23 Nisan 2012 Pazartesi

Section D'or




Paris-based association of Cubist painters; the group was active from 1912 to about 1914.
The group’s name was suggested by the painter Jacques Villon, who had developed an interest in the significance of mathematical proportions such as the ancient concept of the golden section, thesection d’or. The name thus reflects the Cubist artists’ concern with geometric forms, although Villon and Juan Gris were the only Cubists who directly applied such concepts to their work. The principal members of the group were Robert Delaunay, Marcel Duchamp, Raymond Duchamp-Villon, Albert Gleizes, Juan Gris, Roger de La Fresnaye, Fernand Léger, André Lhote, Louis Marcoussis, Jean Metzinger, Francis Picabia, and André Dunoyer de Segonzac.
In 1912 the group first exhibited together at the Galerie la Boétie in Paris, and it also published a short-lived magazine entitled Section d’Or. The start of World War I in 1914 ended the activities of the group, which had never been more than a loose association.
A French term meaning 'golden section', this refers to an irrational proportion known since the time of EUCLID (c.3rd century BC) and once thought to possess a hidden harmonic proportion in tune with the universe.
It may be defined as a line divided in such a way that the smaller part is to the larger as the larger is to the whole.

ROBERT DELUNAY
French painter Robert Delaunay was one of the first artists to introduce vibrant color into Cubism, trend eventually known as Orphism. An important figure in 20th century art, Delaunay is often overshadowed by his contemporaries such as Picasso, Matisse and Barque.
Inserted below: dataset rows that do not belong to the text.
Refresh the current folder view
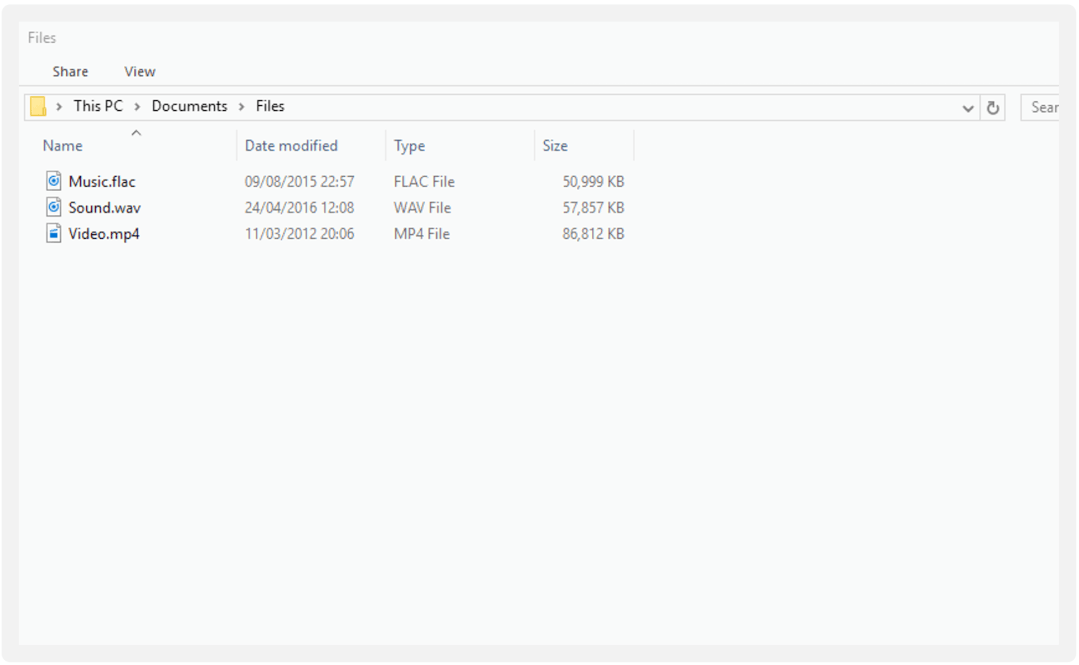The height and width of the screenshot is (665, 1079). 993,107
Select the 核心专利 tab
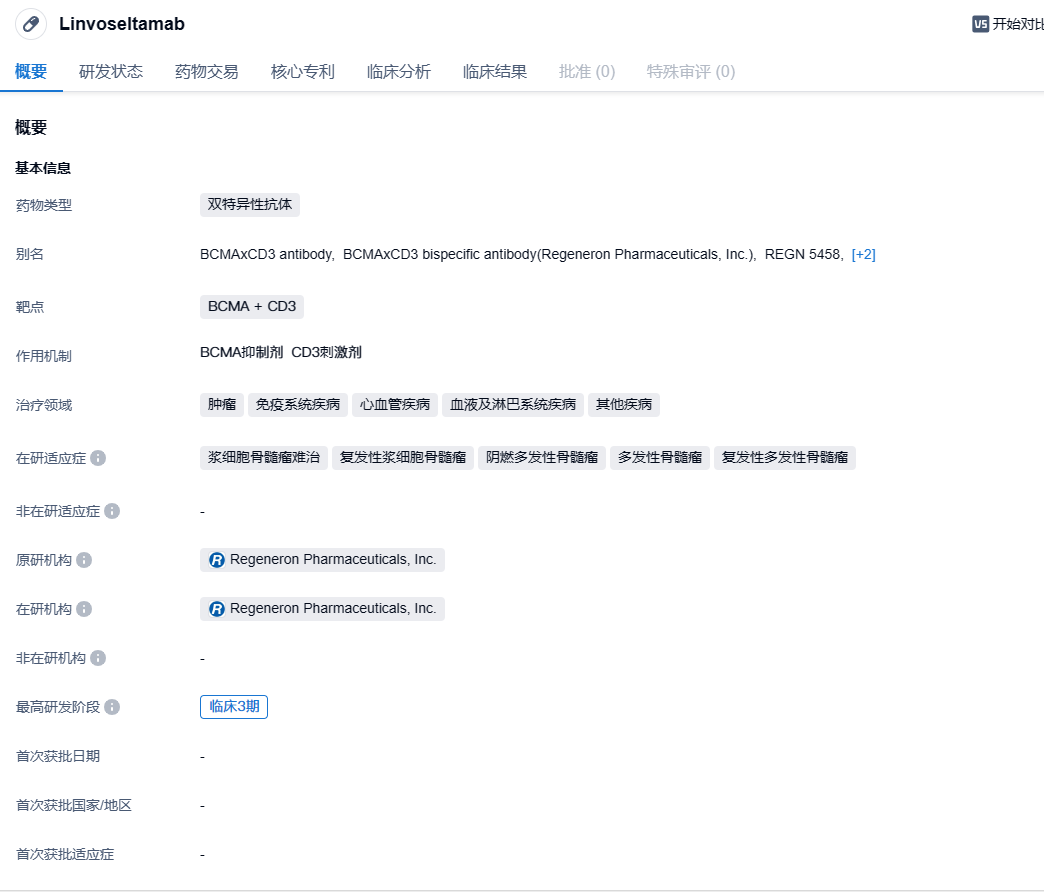 [303, 72]
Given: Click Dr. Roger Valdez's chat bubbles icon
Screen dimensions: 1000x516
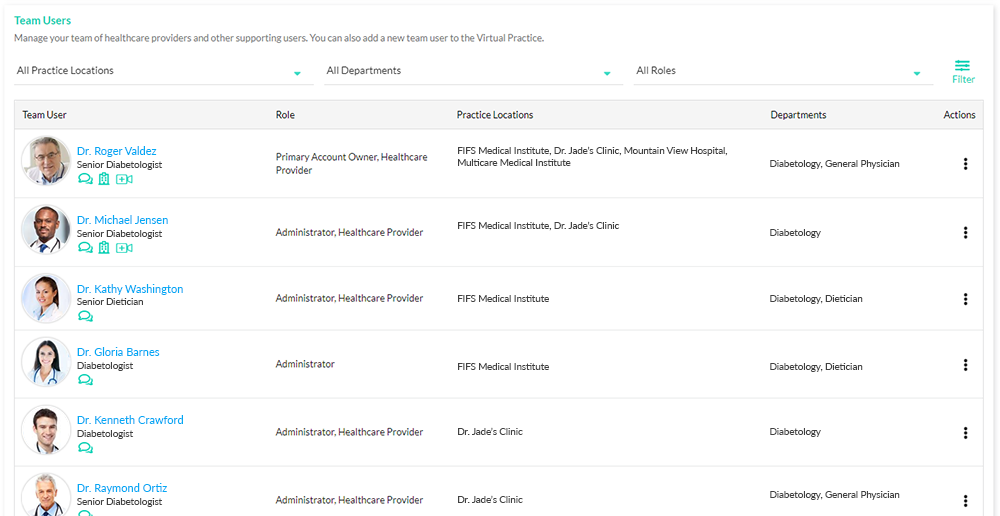Looking at the screenshot, I should coord(85,179).
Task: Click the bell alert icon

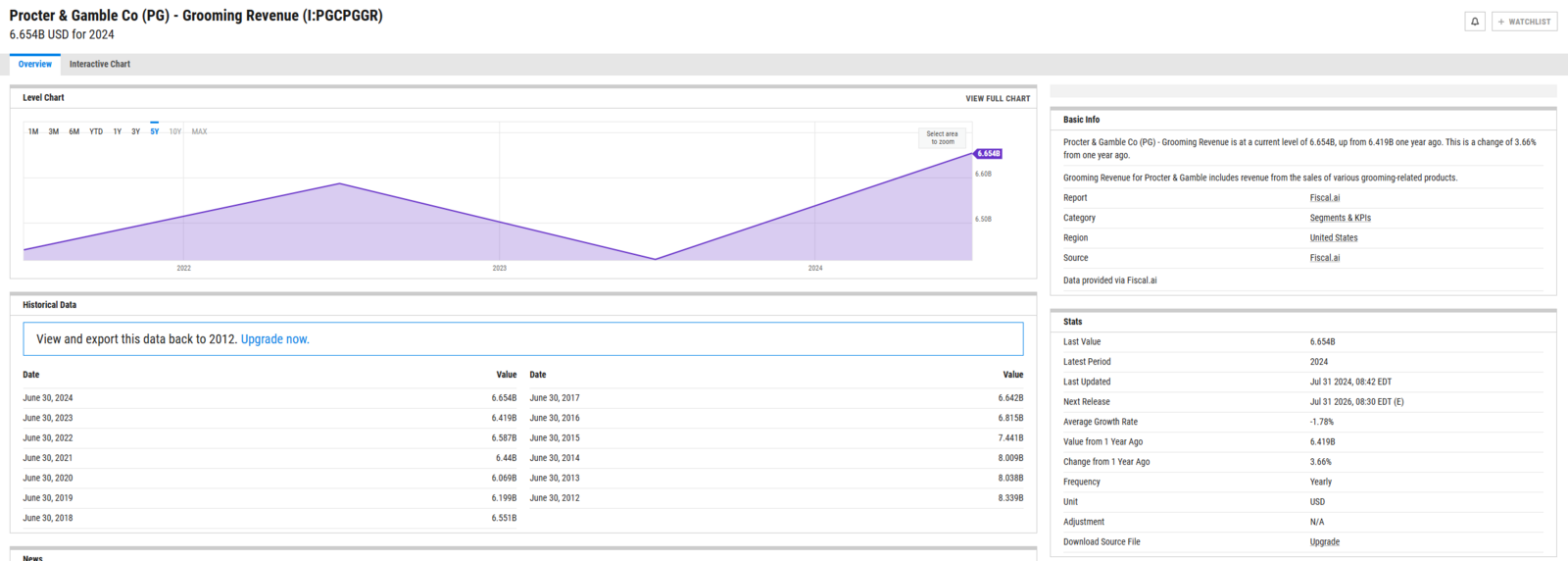Action: tap(1475, 22)
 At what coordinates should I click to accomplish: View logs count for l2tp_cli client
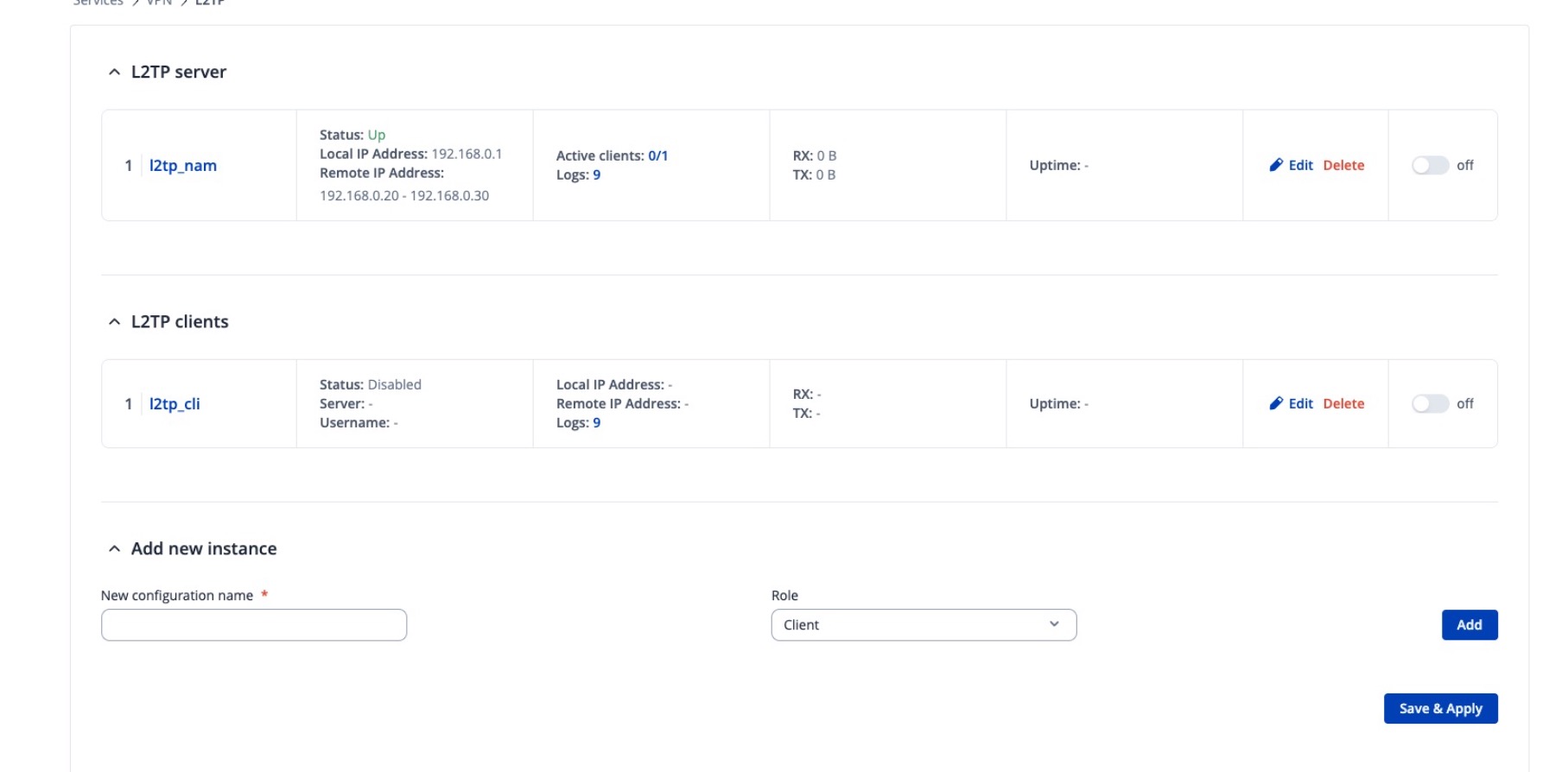(596, 423)
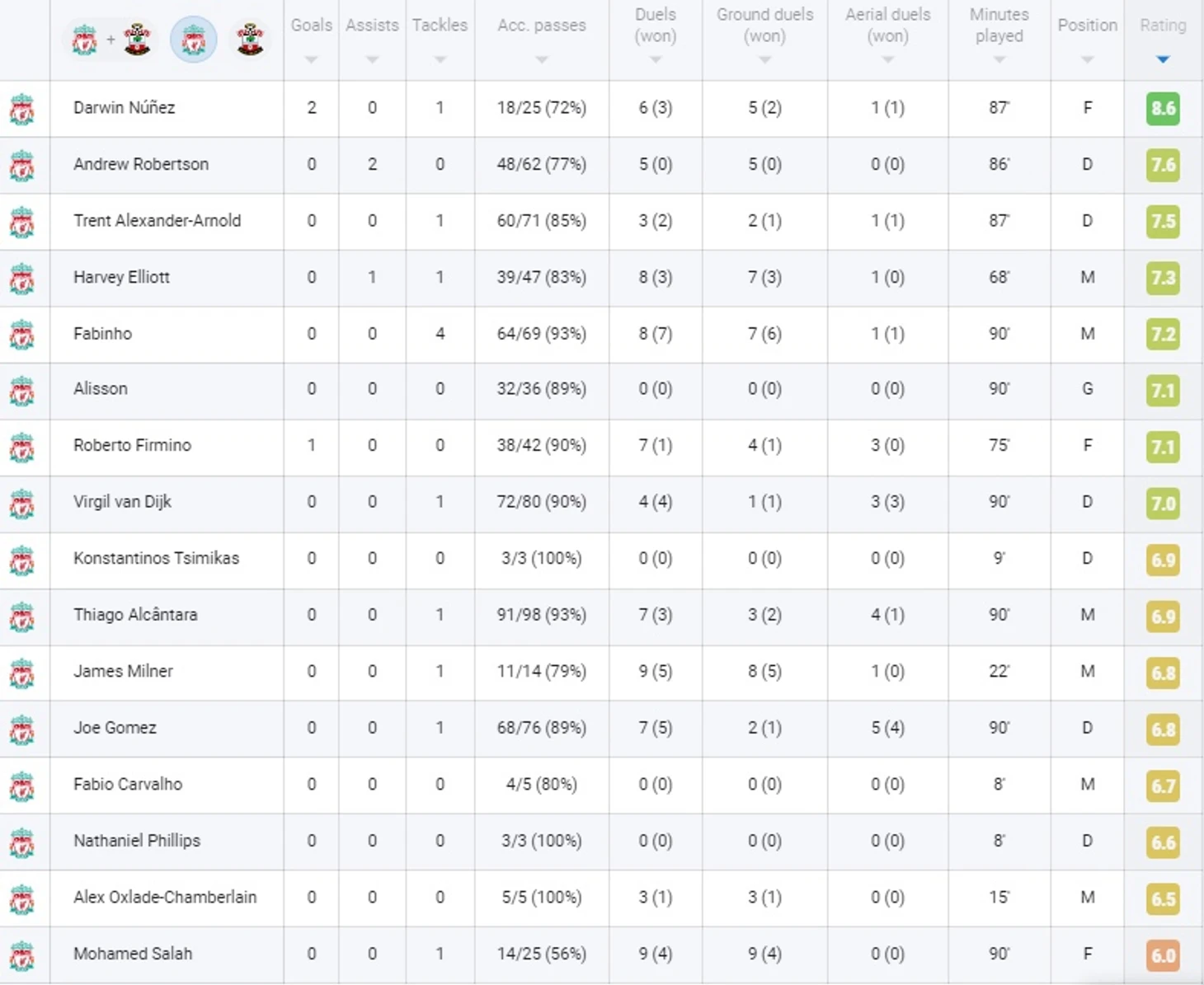Sort by Assists column arrow

coord(372,59)
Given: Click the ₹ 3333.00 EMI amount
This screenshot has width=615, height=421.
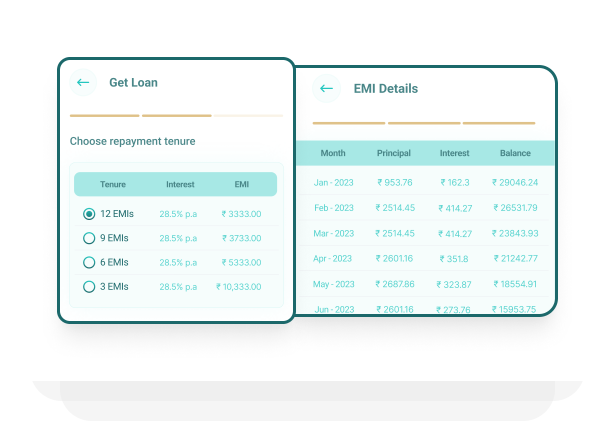Looking at the screenshot, I should pos(241,214).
Delaunay and his wife, Sonia Terk Delaunay, worked on a large, impressive abstract mural together for the Paris Exposition in 1937.



22 Nisan 2012 Pazar

Der Blaue Reiter



Der Blaue Reiter
The Der Blaue Reiter movement was a German expressionist art period lasting from 1911 to 1914. The name Der Blaue Reiter was taken from one of Kandinsky’s works, Le Cavalier bleu. The movement was led by Kadinsky, Klee, Marc, and Macke – a group of expressionist artists greatly influenced by the Brucke artists of the previous decade – the Der Blaue Reiter did not believe in the main objective of the Brucke movement (simply focusing on one group of artists). The Der Blaue Reiter artists attempted to find spiritual truths that they felt impressionists had not conveyed. The art movement was not stylistically unified as demonstrated by the range of pure abstractions created by Kadinsky versus the romantic images of Marc. The Der Blaue Reiter believed in changeability, new ideas, and the mixing of different ideas of spirituality and art.
Wassily Kandinsky
  1866-1944

Wassily Kandinsky was a Russian painter, printmaker and art theorist. One of famous 20th-century artists, he is credited with painting the first modern abstract works. 
Kandinsky's purely abstract works followed a long period of development based on his personal artistic experiences. Fascination and unusual stimulation by color in his childhood, than his study of the folk art in the region, in particular the use of bright colors on a dark background; he used later in his paintings and reflected in much his early work.
For the most part, Kandinsky's paintings did not emphasize any human figures. There are some exceptions: "Sunday, Old Russia (1904)" and "Riding Couple (1907)". Fauvism is also apparent in these early works. Perhaps the most important of Kandinsky's paintings from the decade of the 1900s was "The Blue Rider (1903)". The type of intentional disjunction applied in this painting, allows viewers to participate in the creation of the artwork would become an increasingly conscious technique used by the artist in subsequent years-culminating in his great "abstract expressionist" works of the 1911-1914. In The Blue Rider Kandinsky shows the rider more as a series of colors than of specific details.